There are a great many reasons not to wake up in the morning. I'm whispered them in my dreams.
Some of the reasons are long spiraling things, inextricably complex, discursive. They require diagrams to explain and the diagrams need annotating and the annotations often require footnotes that are filled with citations and references to medieval cosmogonies or post-colonial interpretations of pre-socratic texts or suicide notes.
Some of the reasons are ineffable, amorphous and abstract. One's tempted to call them 'undefined' but in truth their vagueness is necessary. They can't be diagrammed and any attempt to do so would come out as a picture of a tired dog or a sleeping rabbit. But they are limpid and ardent, most persuasive and intelligent in the moment they're grasped but completely absurd in the next. Analysis coagulates them; explanations twist and contort their shape.
Most of the reasons are simple but small: the bed is warm, the body's stiff, the sheets are soft, and so on. These aren't the best reasons but they're like pegs in the ground that act as anchorage points for the wires of larger arguments.
There are a few reasons _for_ waking up but most of them are founded on rituals and are truly more traditions than reasons. If one rejects tradition then only two, admittedly heavy, reasons remain. The urge to produce and the urge to consume.

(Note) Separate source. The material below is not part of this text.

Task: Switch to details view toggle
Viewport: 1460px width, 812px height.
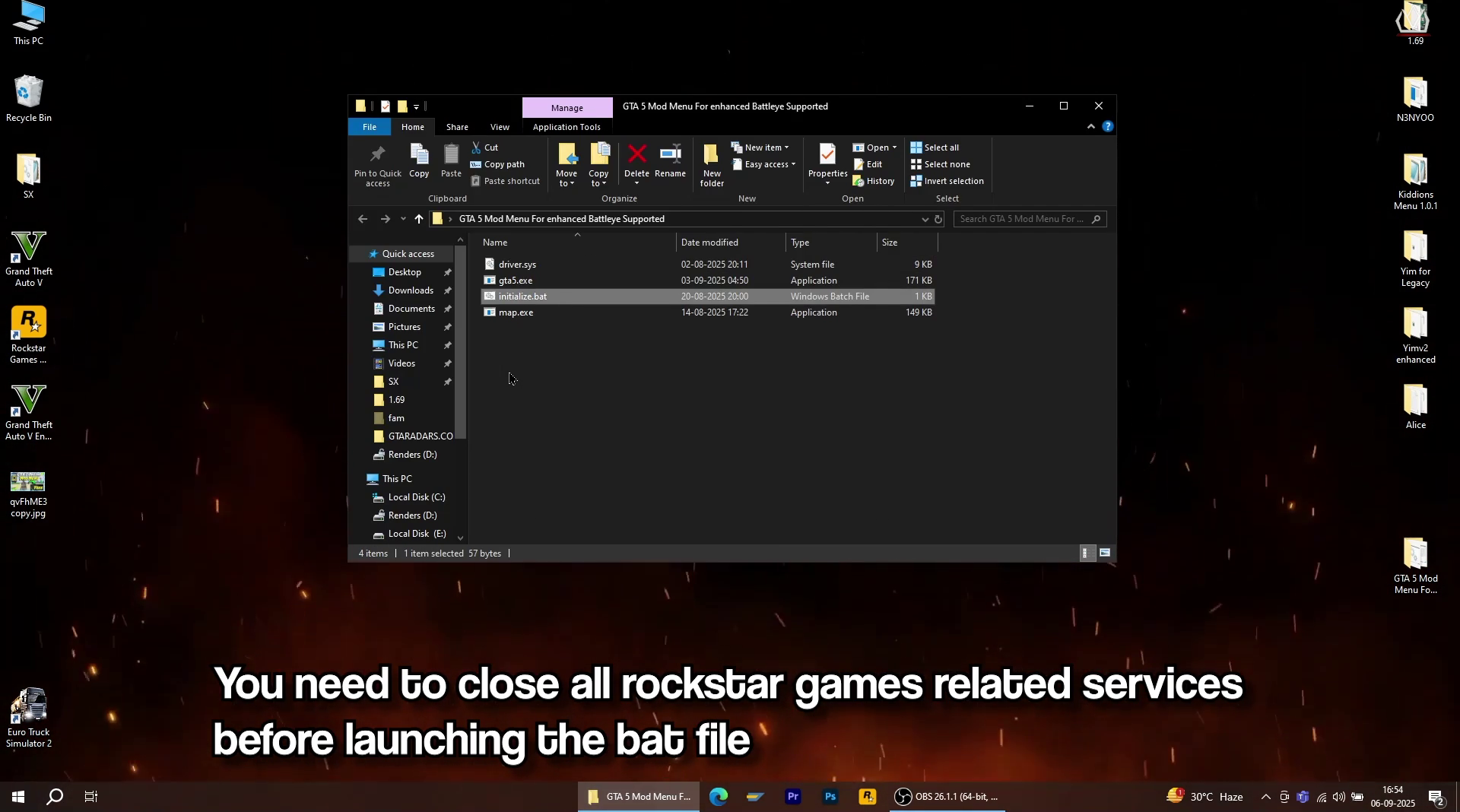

A nice reason to wake is to eat, to bite into a juicy warm red thing. I'm often persuaded my time spent sleeping was wasted when I hear of the roasted animals and tree pluckings found at ebullient feasts I've missed. Those raucous confluences of flaura and fauna, splattered on plates, then fingers, then mouths!
However, the urge to produce is mostly a product of boredom and bored sleep is such a rarity that this reason starves in disuse.
It is clear to see that all we have left to wake up for (the urge to consume i.e. greed) is hugely outweighed by all the multitudinous reasons we have for remaining asleep.
Thus I almost despair at sleeps incapacitating effect on rationality! None of these marvelous reasons matter once sleep has set in because the decision to sleep or slumber cannot be decided! Even if it could, the decision could not be acted upon!
No, instead of only waking after deciding to satisfy the urge to consume, one wakes at the bang of a door! One wakes at the brush of a hand! At the ring of an alarm!
Nobody has ever decided to slip in to wakefulness for a bit of food. Nobody has ever chosen to slide across from sleep to consciousness for a warm drink. We're all hurled in to wakefulness, crying and naked. It happens everyday, all the time, even now as you read this somebody's being grabbed by the scruff of their neck and violently dragged in to waking. May I reflect on the tyranny of waking for a moment?
A tyranny whose shadow blots out all sight of reason.
I don't choose to wake.
And I wouldn't.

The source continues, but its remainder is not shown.